1️⃣ Idealized Image of Youth (Positive Identity Framing)

📌 Technique: idealization + positive labeling

“intelligent, kind-hearted, patriotic, national, smart young people”

👉 Young people are portrayed as a homogeneous, morally elevated community.
👉 The accumulation of positive adjectives creates emotional attachment.

🎯 Effect:

  • Provides an opportunity for identification
  • Creates the feeling: “If you are like this, you belong with us”
  • Builds moral legitimacy

2️⃣ “We Are Always Present” (Narrative of the Caring State)

📌 Technique: caring-state framing + repetition

“They meet us… they meet us when… they meet us when…”

👉 The rhythm of repetition is deliberate.
👉 The government appears as a continuously present, supportive actor at every stage of life.

🎯 Effect:

  • Strengthens a sense of security
  • Normalizes a dependent relationship
  • State = stable background

3️⃣ Negative Contrast with Europe

📌 Technique: contrast framing + implicit fear

“In Europe everywhere… they will never be able to save up for their own home”

👉 “Everywhere, everyone” is an overgeneralization.
👉 Western Europe is framed as problematic, Hungary as the exception.

🎯 Effect:

  • Activates national pride
  • Creates a sense of external threat
  • Reinforces the “we are better” narrative

4️⃣ Implicit Delegitimization (“Vocal Minority”)

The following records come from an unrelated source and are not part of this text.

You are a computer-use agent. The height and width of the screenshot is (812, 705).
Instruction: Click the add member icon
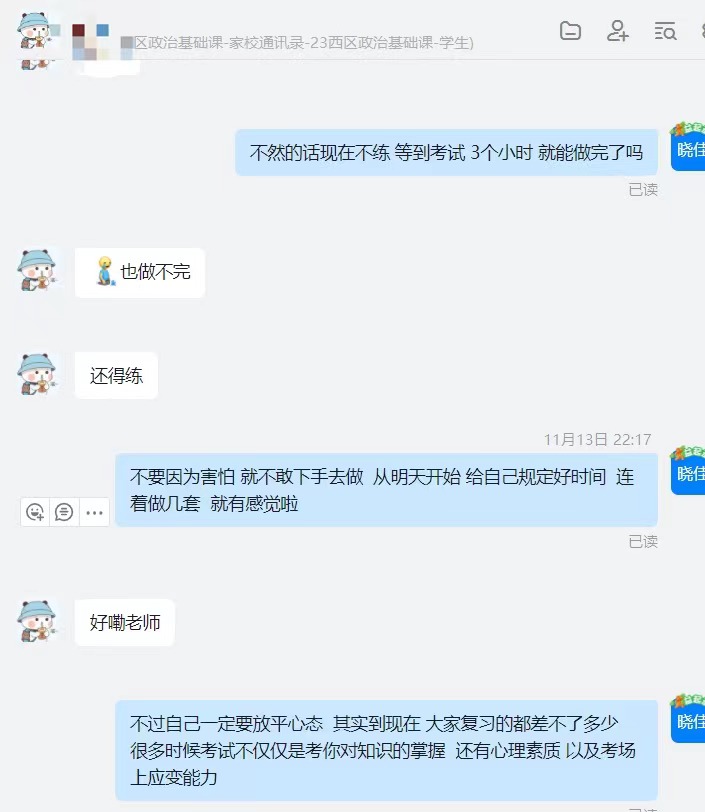tap(617, 31)
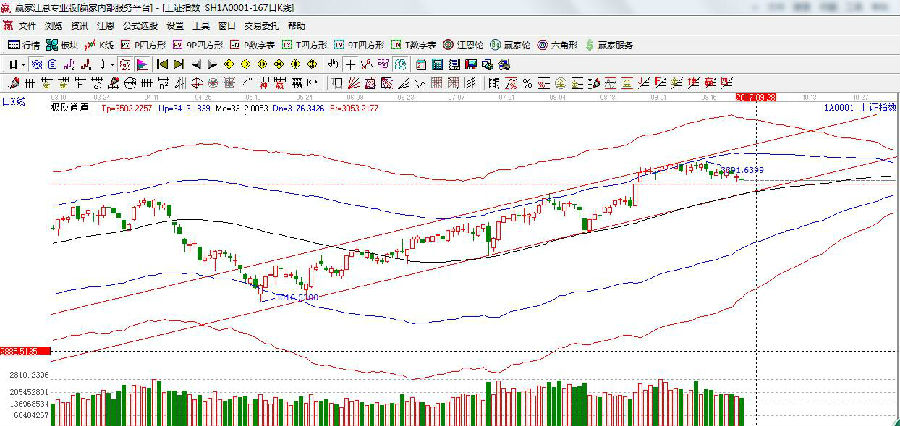
Task: Switch to the K线 candlestick chart
Action: [x=100, y=45]
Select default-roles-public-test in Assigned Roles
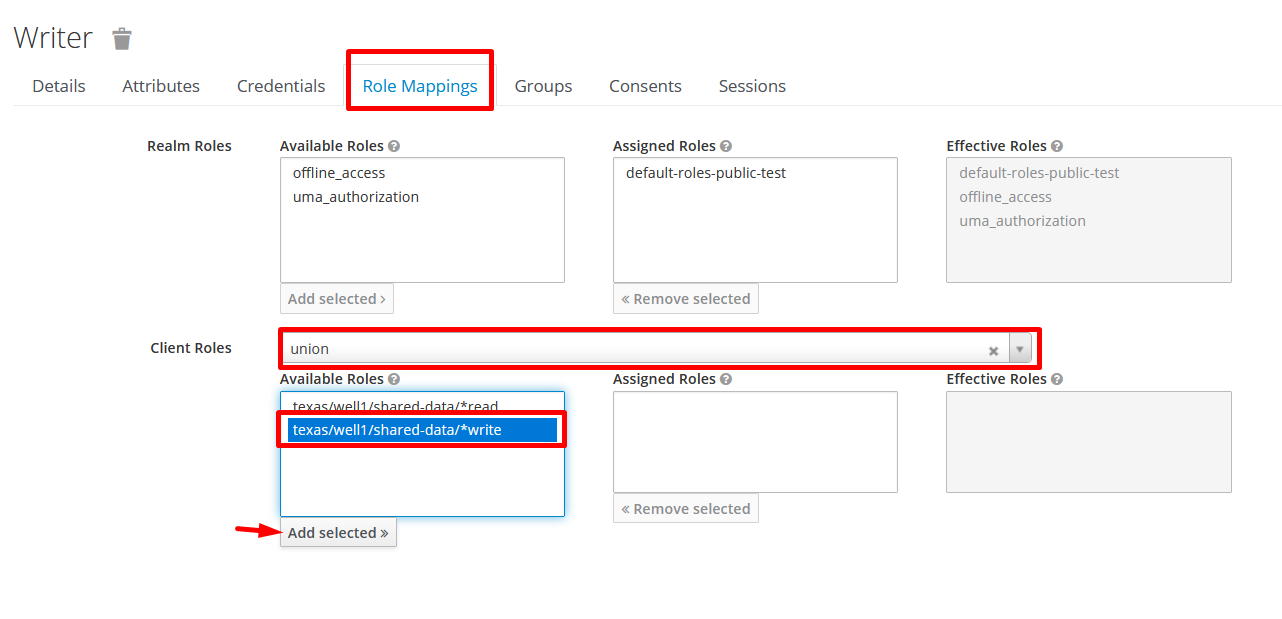 706,173
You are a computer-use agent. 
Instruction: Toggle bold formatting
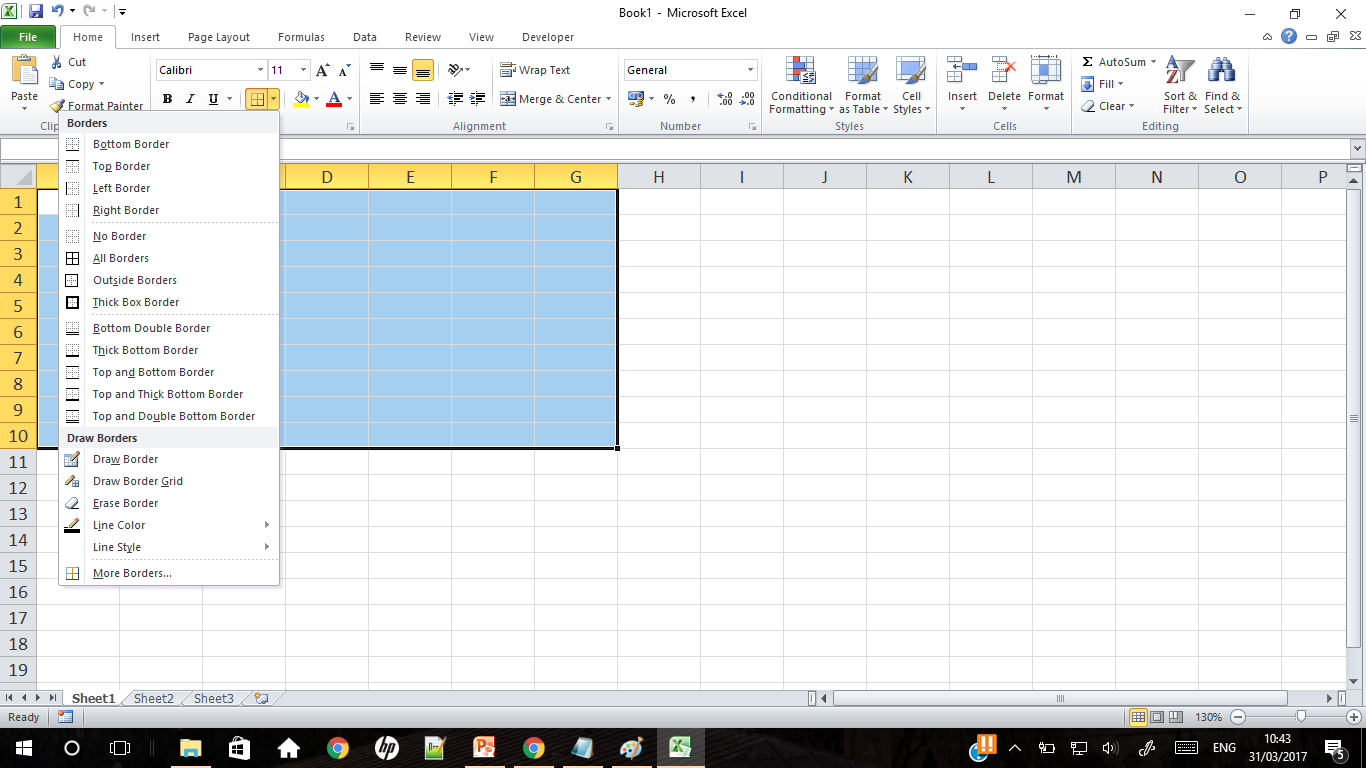pos(167,99)
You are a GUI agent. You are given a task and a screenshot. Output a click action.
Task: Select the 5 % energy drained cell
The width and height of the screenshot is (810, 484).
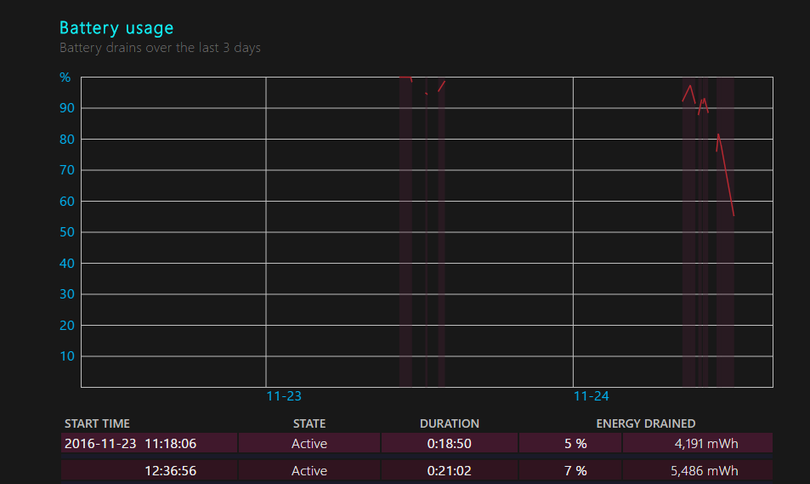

📌 Technique: minority framing + marginalization

“There will always be a vocal minority…”

👉 Critical young people are framed not as holding legitimate political views, but as noise.

🎯 Effect:

  • Relativizes opposing opinions
  • Creates the illusion of majority truth
  • Generates conformity pressure

5️⃣ Family as Filter – Monopoly on Values

📌 Technique: moral gatekeeping + implicit suspicion

“it largely does not come from home”
“the family can provide real values”

👉 Politically critical youth opinions are indirectly linked to family background.
👉 The phrase “intruding information” uses an invasion metaphor.

🎯 Effect:

  • Activates a narrative of external influence
  • Encourages cultural defensiveness
  • Emotionally involves parental responsibility

6️⃣ “Deciding According to Life” – Moral Superiority

📌 Technique: value-based framing

“young people decide according to life”

👉 The speaker’s political side = reality
👉 The opposing side = abstract, ideological

🎯 Effect:

  • Replaces rational debate with value-based justification
  • Projects moral confidence

🧠 Overall Picture

The text is not concrete policy argumentation, but rather:

  • Identity construction
  • A narrative of the caring state
  • External negative contrast
  • Marginalization of critics
  • Politicization of family values

This is a soft, positively toned form of propaganda — not openly aggressive, but integrative — yet it still frames reality and excludes alternative interpretations.